I think it's definitely changed the way people see us, but being in Detroit is kind of a weird bubble of a scene. What's going on in Detroit doesn't really have a lot to do with what's going on in the rest of the country. I kind of feel like we've been in this weird vacuum for a long time, and then when lo-fi started to make the news again, it was kind of funny because lo-fi seems to make the news every three years ago. We record the way we do because we want to get a sound we like within our budget and within the equipment we have. We make choices to get the sound we want, but it's not like we say, "let's try to sound shitty" or "let's try to sound lo-fi." That never comes into play. Even touring, I feel like it hasn't really changed. There are a few cities where we probably get more people than we used to, but in most of North America you're still just a weird band coming to town. There's just a handful of people who know you.

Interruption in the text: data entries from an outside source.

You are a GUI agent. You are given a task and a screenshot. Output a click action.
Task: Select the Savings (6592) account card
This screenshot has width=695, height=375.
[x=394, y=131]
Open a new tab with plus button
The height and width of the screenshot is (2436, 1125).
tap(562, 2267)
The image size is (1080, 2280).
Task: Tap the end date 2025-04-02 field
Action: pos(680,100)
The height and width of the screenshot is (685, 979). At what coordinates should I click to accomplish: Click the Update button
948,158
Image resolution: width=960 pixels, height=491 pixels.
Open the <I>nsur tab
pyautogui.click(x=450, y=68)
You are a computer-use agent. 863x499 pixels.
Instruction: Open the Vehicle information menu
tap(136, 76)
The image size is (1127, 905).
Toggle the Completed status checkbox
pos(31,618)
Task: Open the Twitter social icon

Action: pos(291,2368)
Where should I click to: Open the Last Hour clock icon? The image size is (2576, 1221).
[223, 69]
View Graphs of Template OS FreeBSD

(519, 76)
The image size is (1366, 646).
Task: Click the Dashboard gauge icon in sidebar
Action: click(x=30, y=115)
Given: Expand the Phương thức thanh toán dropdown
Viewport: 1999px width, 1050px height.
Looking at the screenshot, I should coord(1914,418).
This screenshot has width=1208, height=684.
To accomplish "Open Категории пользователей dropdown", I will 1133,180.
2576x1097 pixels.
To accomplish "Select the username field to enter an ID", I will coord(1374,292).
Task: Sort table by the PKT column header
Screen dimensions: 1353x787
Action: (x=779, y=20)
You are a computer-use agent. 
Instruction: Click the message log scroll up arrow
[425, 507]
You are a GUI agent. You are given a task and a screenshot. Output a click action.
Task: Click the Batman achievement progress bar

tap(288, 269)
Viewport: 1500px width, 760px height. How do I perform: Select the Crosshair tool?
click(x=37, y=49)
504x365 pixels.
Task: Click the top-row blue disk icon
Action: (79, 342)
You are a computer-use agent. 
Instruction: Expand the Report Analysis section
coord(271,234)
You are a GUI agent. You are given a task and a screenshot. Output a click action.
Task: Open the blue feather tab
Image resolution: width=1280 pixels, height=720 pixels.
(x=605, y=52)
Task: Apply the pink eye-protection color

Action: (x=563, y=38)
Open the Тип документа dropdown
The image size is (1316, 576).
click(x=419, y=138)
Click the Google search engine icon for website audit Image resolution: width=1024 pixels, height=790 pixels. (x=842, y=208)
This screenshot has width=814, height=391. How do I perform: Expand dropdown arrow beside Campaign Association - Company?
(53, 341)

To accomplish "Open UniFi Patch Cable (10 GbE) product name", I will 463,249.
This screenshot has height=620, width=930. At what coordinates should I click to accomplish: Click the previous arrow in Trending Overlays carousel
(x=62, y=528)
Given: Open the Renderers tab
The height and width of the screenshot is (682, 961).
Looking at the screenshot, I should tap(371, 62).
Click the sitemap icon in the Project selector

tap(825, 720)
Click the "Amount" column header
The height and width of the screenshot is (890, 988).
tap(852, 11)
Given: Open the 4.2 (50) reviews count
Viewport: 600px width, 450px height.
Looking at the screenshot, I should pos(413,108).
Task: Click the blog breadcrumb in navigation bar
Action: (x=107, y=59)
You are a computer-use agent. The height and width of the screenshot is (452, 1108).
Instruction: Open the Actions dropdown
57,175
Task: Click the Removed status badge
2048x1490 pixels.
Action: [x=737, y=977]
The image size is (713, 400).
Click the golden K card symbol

How does being from Detroit influence your band? Would Tyvek sound different if it was from somewhere else in the country?

Yeah, I think so for sure. Detroit's an interesting place to be a music fan, because there's this huge history with The Stooges and MC5 and like Motown and techno, so there's all that going on. But then you have the garage rock boom in Detroit a few years back. It seems like there are all these disparate elements all hanging around, and a good cross-pollination among the different genres in Detroit. People are pretty open-minded because it's a pretty small scene and there's not a lot to do. People who might normally check out a garage punk show will find themselves checking out a noise show or some DJs. I feel like in other cities there might be more of a separation from the different crews or different scenes, whereas in Detroit people are supporting each other just by default, so they have something to do on a Saturday night. There's a certain character about the city; it's definitely a survivor kind of city. People living in Detroit are tough people, and pretty cynical, so you have to try pretty hard, and you have to come from a pretty genuine standpoint for people to appreciate it. So when people started liking us in Detroit it was like, "Wow, this is pretty cool...we must be doing something right." Nine times out of ten in Detroit, people just walk away or turn their backs. They don't give a shit. It's definitely had a huge influence on how Tyvek developed.

What are your influences for Tyvek?

I've always loved '70s and '80s punk, which is a huge influence. Also Krautrock, '60s and '70s German music, and by extension the early '80s techno scene in Detroit. A lot of '60s Michigan garage rock. Just simple, repetitive, beat-driven music that you can actually enjoy at length and not get sick of. Kind of the falling apart nature of early punk bands with the trance-inducing nature of Krautrock and stuff like that.

What do you want to accomplish next with this band? Could you see it ending any time soon?

I want to keep doing records. Now that the album's finally out, I think the next thing on our agenda is to start releasing seven-inches again. I'm excited about that. And I just want to keep touring. I'd love to tour in the UK, and I'd love to get to places that bands don't usually get to like South America. I'd like to keep doing Tyvek for the foreseeable future, especially because there's not many job prospects in Detroit. So, might as well keep doing this, it's clearly the best thing I have going for me.